The Sunburnt Sahara: days 2 & 3
23rd - 25th October 2010
Following our night in the Bedouin tent, our guides had us up early as we had many miles to cover before nightfall. The sand tracks crossing the dunes wended their way through the desert landscape and past the military outpost village of L’Mhamid. Lying only 40 miles from the Algerian border this small village is the start and the end of paved roads in this part of Morocco.
From here our next stop was to buy some pottery pieces from one of the many clay factories along the way. Morocco produces beautifully coloured pottery in all shapes and sizes and we just couldn’t resist taking some home.
The scenery in this part of the country continued to amaze us.The contrast of colours between the desert and it’s rock formations were just incredible.
Along the way we had a brief stop in Zagora. This town, the last of civilization before the vast reaches of the Sahara Desert, is known as the gateway to the desert as beyond it’s gates there is only blazing heat and blowing sands.There’s not much in Zagora really but the town does have a famous sign depicting a a camel caravan and the sign reads “52 days to Tombouctu”, and that’s by camel or on foot!.
A few hours later we stopped for lunch at the 16th century mud brick Ksour (fortress) of Tamnougalt, one of the oldest Ksours in Morocco. The walls are 10-12m high and would have been very imposing to any invaders. As with many of these ancient towns much of them are underground and are a labyrinth of tunnels and pathways with long shafts leading to the outside world to allow air and light to those who dwelled below.
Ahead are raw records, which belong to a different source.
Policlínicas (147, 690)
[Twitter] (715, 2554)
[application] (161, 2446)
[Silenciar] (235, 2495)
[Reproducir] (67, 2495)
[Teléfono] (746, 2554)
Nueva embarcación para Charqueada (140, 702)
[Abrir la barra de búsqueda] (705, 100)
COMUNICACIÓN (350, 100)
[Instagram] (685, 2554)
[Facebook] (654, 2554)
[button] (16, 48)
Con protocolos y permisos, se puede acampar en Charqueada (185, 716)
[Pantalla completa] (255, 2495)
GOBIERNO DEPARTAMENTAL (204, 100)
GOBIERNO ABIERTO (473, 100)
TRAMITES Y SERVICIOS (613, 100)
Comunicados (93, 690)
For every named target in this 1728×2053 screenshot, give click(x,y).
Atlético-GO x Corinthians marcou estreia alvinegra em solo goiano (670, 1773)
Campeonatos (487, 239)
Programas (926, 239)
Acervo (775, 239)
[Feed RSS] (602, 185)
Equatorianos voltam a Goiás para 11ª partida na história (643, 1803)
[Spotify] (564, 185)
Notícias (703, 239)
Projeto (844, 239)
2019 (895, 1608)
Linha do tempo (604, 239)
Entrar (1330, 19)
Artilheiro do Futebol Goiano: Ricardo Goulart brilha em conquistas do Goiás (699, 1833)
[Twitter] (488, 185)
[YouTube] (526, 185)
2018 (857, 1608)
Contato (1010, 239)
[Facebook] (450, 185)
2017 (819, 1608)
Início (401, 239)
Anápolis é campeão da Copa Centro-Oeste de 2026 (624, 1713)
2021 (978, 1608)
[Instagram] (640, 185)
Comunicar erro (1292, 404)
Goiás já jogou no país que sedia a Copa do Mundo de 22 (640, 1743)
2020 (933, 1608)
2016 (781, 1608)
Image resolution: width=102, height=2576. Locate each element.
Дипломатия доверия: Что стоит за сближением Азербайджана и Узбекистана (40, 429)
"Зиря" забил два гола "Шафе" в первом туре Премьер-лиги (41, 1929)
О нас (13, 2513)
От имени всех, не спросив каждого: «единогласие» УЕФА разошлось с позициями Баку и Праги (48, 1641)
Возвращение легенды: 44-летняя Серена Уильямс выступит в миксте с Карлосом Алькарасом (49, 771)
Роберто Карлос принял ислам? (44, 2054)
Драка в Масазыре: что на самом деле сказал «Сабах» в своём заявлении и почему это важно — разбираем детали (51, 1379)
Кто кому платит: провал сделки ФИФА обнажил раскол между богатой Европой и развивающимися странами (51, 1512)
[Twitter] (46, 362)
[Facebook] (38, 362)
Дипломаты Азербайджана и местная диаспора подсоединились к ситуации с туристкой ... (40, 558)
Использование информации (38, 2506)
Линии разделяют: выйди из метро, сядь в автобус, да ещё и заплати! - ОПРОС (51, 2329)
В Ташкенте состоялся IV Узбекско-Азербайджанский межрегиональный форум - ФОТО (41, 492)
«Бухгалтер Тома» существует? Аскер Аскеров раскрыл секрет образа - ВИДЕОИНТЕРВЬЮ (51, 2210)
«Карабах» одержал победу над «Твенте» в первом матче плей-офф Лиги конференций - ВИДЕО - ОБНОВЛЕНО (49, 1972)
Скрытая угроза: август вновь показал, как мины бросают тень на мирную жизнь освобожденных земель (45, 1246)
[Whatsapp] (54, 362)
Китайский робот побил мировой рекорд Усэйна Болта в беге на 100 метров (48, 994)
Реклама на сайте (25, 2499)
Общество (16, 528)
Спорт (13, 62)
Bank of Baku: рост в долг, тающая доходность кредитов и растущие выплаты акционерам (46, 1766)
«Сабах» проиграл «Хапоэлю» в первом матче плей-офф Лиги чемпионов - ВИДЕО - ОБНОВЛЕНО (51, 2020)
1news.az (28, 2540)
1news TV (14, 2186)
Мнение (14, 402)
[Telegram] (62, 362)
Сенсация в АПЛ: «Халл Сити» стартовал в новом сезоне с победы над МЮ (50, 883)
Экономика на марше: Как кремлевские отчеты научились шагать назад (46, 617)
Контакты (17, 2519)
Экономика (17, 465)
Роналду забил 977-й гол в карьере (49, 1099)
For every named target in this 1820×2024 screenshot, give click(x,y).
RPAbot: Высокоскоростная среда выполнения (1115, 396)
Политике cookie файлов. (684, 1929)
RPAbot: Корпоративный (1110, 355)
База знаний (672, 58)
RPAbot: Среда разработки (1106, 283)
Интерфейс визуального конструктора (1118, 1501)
From Tamnougalt we drove along some very rough mountain roads, through narrow fertile valleys, over small streams their banks draped in date palms and on to the town of Ouarzazate where we were staying for another night in the Pearl Hotel where we’d stayed on our outward journey. But before we were dropped at the hotel we had to make the obligatory “tea and chat stop” at our guides’ brother’s carpet shop, not that we were in the market for anything.They just didn’t grasp the concept that we lived on a boat and couldn’t take the whole shop with us.Eventually we escaped their clutches with our wallets intact.
Our last day in the desert was like our first. It was a long one. Leaving the hotel in Ouarzazate we travelled 30 klms and arrived at the Unesco heritage site of Ait Benhaddou in the foothills on the southern slopes of the High Atlas mountains.
Dating back to the 17th century this spectacular mud brick Ksour sits across a small stream from the tourist village near the main road. But to get to the prize you first have to negotiate the many stall sellers peddling their wares of everything from wooden carved camels to watercolour prints. Next were the donkey handlers who told us that it was too dangerous to try and walk across the stream and far safer to take a donkey over for $10 US dollars! Ha. Being the adventurous types we decided to risk life and limb and tackle the ranging torrent, not, and cross under our own steam.The water was pretty cold due to the melting snow in the distant Atlas mountains but it was only about one foot deep.Glad we kept our money in our pockets.
The Kasar, which is a spectacular example of southern Moroccan architecture, is a collection of dwellings, some large and some small, inside high defensive walls. It was once one of many trading posts on the ancient route linking Sudan to Marrakesh.These days it features in many Hollywood films,usually portraying Jerusalem. Ten movies have been made here including Gladiator and Lawrence of Arabia. Once inside we spent a few hours exploring the many small alleys and climbing up the different levels, as well as looking at the gladiator memorabilia The views from the top were breathtaking with snow covered peaks one direction and desert in the other
Leaving the Kasar it was time to head back to Marrakesh. The drive would take us back over the scenic Atlas mountains, passing many small villages where women did their laundry in the flowing streams and draped it over large rocks in their backyards to dry. As the road traversed the high peaks and hairpin bends where sheer cliffs fall to the valleys below we were glad that this time we were in the comfort of a 4X4 and not in the clapped out old taxi that we’d been in a couple of days earlier. As we neared to Marrakesh the traffic slowly became heavier and we were glad to arrive mid afternoon.